● DIRECTIONS: Your task is to filter the entries and copy every line containing the string "dimensions".

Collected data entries
-- Opening Marker --
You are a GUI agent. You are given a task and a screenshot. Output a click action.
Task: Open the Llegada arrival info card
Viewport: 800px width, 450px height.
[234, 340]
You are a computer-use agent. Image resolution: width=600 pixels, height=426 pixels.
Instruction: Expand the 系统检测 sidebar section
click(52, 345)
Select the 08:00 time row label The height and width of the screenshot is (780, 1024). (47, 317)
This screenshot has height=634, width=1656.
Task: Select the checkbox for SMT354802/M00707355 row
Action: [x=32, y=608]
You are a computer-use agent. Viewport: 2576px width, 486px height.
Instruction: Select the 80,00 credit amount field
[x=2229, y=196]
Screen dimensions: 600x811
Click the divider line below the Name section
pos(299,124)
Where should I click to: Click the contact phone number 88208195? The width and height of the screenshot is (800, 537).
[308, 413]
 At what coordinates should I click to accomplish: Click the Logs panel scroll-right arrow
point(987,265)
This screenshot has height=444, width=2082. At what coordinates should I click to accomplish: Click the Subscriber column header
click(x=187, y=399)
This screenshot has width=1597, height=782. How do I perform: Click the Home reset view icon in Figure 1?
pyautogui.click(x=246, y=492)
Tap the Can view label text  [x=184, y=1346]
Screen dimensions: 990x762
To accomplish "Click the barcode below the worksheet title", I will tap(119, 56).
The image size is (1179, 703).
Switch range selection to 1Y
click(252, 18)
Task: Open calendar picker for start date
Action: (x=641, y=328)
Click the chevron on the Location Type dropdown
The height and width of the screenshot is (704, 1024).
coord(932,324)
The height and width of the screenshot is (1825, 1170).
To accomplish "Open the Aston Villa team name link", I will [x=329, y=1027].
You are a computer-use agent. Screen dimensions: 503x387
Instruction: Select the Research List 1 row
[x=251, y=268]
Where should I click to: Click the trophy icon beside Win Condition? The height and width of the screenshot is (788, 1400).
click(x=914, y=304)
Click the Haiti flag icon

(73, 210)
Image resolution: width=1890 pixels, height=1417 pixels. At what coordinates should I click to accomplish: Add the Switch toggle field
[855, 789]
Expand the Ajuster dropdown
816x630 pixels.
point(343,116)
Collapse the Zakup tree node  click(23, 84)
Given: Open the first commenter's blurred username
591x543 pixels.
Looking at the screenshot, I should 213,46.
-- Closing Marker --
● RESULT OF THE TASK:
Screen dimensions: 600x811
Screen dimensions: 990x762
You are a computer-use agent. Screen dimensions: 503x387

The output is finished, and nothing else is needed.